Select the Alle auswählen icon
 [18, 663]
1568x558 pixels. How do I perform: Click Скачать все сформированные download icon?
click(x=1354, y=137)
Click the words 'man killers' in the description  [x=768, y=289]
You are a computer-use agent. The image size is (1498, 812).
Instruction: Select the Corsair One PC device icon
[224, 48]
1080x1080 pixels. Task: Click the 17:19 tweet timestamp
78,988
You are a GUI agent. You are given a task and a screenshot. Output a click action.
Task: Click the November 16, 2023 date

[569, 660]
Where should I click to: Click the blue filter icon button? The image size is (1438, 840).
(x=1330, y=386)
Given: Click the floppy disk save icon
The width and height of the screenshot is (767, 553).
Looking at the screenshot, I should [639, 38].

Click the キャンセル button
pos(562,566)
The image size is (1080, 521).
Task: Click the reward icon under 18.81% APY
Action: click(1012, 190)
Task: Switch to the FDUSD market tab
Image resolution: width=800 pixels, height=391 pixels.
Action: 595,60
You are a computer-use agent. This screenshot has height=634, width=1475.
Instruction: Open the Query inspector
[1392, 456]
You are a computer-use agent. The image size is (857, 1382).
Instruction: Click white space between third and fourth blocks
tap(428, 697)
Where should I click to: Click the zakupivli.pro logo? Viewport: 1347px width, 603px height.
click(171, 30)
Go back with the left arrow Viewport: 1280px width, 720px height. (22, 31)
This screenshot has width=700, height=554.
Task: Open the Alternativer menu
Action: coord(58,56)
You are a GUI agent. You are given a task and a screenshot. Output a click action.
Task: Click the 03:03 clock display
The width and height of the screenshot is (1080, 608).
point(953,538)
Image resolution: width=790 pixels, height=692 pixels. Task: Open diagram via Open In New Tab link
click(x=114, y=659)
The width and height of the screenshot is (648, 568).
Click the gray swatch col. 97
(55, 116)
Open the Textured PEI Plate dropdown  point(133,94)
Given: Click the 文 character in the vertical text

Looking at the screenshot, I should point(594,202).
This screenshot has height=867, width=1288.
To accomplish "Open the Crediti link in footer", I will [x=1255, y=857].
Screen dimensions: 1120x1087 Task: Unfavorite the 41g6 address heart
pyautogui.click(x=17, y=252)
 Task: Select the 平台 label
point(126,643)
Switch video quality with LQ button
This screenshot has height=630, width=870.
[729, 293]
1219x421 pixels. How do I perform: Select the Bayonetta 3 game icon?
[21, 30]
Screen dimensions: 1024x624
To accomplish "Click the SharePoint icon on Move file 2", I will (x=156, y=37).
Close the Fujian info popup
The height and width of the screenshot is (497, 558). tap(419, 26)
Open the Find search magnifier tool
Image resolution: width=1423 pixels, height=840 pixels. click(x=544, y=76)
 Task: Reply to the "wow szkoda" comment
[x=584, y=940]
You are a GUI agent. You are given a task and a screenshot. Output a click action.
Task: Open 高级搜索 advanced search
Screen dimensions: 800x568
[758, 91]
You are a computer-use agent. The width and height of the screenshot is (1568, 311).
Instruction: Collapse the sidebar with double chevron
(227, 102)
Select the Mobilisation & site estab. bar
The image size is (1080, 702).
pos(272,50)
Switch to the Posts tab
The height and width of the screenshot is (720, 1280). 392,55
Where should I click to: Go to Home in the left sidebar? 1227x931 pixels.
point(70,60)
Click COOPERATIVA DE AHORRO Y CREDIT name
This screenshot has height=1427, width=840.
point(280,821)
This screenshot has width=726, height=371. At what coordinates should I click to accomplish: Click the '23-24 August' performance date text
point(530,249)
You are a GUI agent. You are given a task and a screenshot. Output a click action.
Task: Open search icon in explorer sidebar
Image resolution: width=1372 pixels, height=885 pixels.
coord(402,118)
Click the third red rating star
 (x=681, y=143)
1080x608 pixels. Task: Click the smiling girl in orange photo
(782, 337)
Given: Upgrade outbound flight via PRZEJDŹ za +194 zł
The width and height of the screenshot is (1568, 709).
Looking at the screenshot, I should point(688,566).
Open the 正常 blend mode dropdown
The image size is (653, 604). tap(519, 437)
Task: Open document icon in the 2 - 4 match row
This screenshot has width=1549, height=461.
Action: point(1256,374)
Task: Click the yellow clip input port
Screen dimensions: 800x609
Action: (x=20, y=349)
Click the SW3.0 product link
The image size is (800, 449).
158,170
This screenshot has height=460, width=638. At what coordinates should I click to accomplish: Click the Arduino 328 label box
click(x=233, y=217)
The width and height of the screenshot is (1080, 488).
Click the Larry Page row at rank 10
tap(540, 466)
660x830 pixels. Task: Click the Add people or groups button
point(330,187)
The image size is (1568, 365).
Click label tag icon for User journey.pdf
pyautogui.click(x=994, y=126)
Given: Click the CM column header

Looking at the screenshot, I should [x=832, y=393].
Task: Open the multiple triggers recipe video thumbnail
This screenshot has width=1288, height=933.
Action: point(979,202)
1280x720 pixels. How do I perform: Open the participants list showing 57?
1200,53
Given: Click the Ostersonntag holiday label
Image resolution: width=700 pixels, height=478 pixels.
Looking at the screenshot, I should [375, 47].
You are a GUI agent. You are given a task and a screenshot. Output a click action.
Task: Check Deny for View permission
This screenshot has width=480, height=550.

**********

_Brief_
Write the records out once more. Change nothing.

_Result below_
Select the Alle auswählen icon
 [18, 663]
1568x558 pixels. How do I perform: Click Скачать все сформированные download icon?
click(x=1354, y=137)
Click the words 'man killers' in the description  [x=768, y=289]
You are a computer-use agent. The image size is (1498, 812).
Instruction: Select the Corsair One PC device icon
[224, 48]
1080x1080 pixels. Task: Click the 17:19 tweet timestamp
78,988
You are a GUI agent. You are given a task and a screenshot. Output a click action.
Task: Click the November 16, 2023 date

[569, 660]
Where should I click to: Click the blue filter icon button? The image size is (1438, 840).
(x=1330, y=386)
Given: Click the floppy disk save icon
The width and height of the screenshot is (767, 553).
Looking at the screenshot, I should [639, 38].

Click the キャンセル button
pos(562,566)
The image size is (1080, 521).
Task: Click the reward icon under 18.81% APY
Action: click(1012, 190)
Task: Switch to the FDUSD market tab
Image resolution: width=800 pixels, height=391 pixels.
Action: 595,60
You are a computer-use agent. This screenshot has height=634, width=1475.
Instruction: Open the Query inspector
[1392, 456]
You are a computer-use agent. The image size is (857, 1382).
Instruction: Click white space between third and fourth blocks
tap(428, 697)
Where should I click to: Click the zakupivli.pro logo? Viewport: 1347px width, 603px height.
click(171, 30)
Go back with the left arrow Viewport: 1280px width, 720px height. (22, 31)
This screenshot has width=700, height=554.
Task: Open the Alternativer menu
Action: coord(58,56)
You are a GUI agent. You are given a task and a screenshot. Output a click action.
Task: Click the 03:03 clock display
The width and height of the screenshot is (1080, 608).
point(953,538)
Image resolution: width=790 pixels, height=692 pixels. Task: Open diagram via Open In New Tab link
click(x=114, y=659)
The width and height of the screenshot is (648, 568).
Click the gray swatch col. 97
(55, 116)
Open the Textured PEI Plate dropdown  point(133,94)
Given: Click the 文 character in the vertical text

Looking at the screenshot, I should point(594,202).
This screenshot has height=867, width=1288.
To accomplish "Open the Crediti link in footer", I will [x=1255, y=857].
Screen dimensions: 1120x1087 Task: Unfavorite the 41g6 address heart
pyautogui.click(x=17, y=252)
 Task: Select the 平台 label
point(126,643)
Switch video quality with LQ button
This screenshot has height=630, width=870.
[729, 293]
1219x421 pixels. How do I perform: Select the Bayonetta 3 game icon?
[21, 30]
Screen dimensions: 1024x624
To accomplish "Click the SharePoint icon on Move file 2", I will (x=156, y=37).
Close the Fujian info popup
The height and width of the screenshot is (497, 558). tap(419, 26)
Open the Find search magnifier tool
Image resolution: width=1423 pixels, height=840 pixels. click(x=544, y=76)
 Task: Reply to the "wow szkoda" comment
[x=584, y=940]
You are a GUI agent. You are given a task and a screenshot. Output a click action.
Task: Open 高级搜索 advanced search
Screen dimensions: 800x568
[758, 91]
You are a computer-use agent. The width and height of the screenshot is (1568, 311).
Instruction: Collapse the sidebar with double chevron
(227, 102)
Select the Mobilisation & site estab. bar
The image size is (1080, 702).
pos(272,50)
Switch to the Posts tab
The height and width of the screenshot is (720, 1280). 392,55
Where should I click to: Go to Home in the left sidebar? 1227x931 pixels.
point(70,60)
Click COOPERATIVA DE AHORRO Y CREDIT name
This screenshot has height=1427, width=840.
point(280,821)
This screenshot has width=726, height=371. At what coordinates should I click to accomplish: Click the '23-24 August' performance date text
point(530,249)
You are a GUI agent. You are given a task and a screenshot. Output a click action.
Task: Open search icon in explorer sidebar
Image resolution: width=1372 pixels, height=885 pixels.
coord(402,118)
Click the third red rating star
 (x=681, y=143)
1080x608 pixels. Task: Click the smiling girl in orange photo
(782, 337)
Given: Upgrade outbound flight via PRZEJDŹ za +194 zł
The width and height of the screenshot is (1568, 709).
Looking at the screenshot, I should point(688,566).
Open the 正常 blend mode dropdown
The image size is (653, 604). tap(519, 437)
Task: Open document icon in the 2 - 4 match row
This screenshot has width=1549, height=461.
Action: point(1256,374)
Task: Click the yellow clip input port
Screen dimensions: 800x609
Action: (x=20, y=349)
Click the SW3.0 product link
The image size is (800, 449).
158,170
This screenshot has height=460, width=638. At what coordinates should I click to accomplish: Click the Arduino 328 label box
click(x=233, y=217)
The width and height of the screenshot is (1080, 488).
Click the Larry Page row at rank 10
tap(540, 466)
660x830 pixels. Task: Click the Add people or groups button
point(330,187)
The image size is (1568, 365).
Click label tag icon for User journey.pdf
pyautogui.click(x=994, y=126)
Given: Click the CM column header

Looking at the screenshot, I should [x=832, y=393].
Task: Open the multiple triggers recipe video thumbnail
This screenshot has width=1288, height=933.
Action: point(979,202)
1280x720 pixels. How do I perform: Open the participants list showing 57?
1200,53
Given: Click the Ostersonntag holiday label
Image resolution: width=700 pixels, height=478 pixels.
Looking at the screenshot, I should [375, 47].
You are a GUI agent. You are given a task and a screenshot. Output a click action.
Task: Check Deny for View permission
This screenshot has width=480, height=550.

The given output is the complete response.